SOURCE MATERIAL
────────────────
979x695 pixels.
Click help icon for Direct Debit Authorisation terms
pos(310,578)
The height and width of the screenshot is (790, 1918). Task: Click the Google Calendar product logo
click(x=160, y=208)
────────────────
EXERCISE AIM
Transcribe the material above in its entirety, precisely as written.

OUTPUT FOR THIS EXERCISE
979x695 pixels.
Click help icon for Direct Debit Authorisation terms
pos(310,578)
The height and width of the screenshot is (790, 1918). Task: Click the Google Calendar product logo
click(x=160, y=208)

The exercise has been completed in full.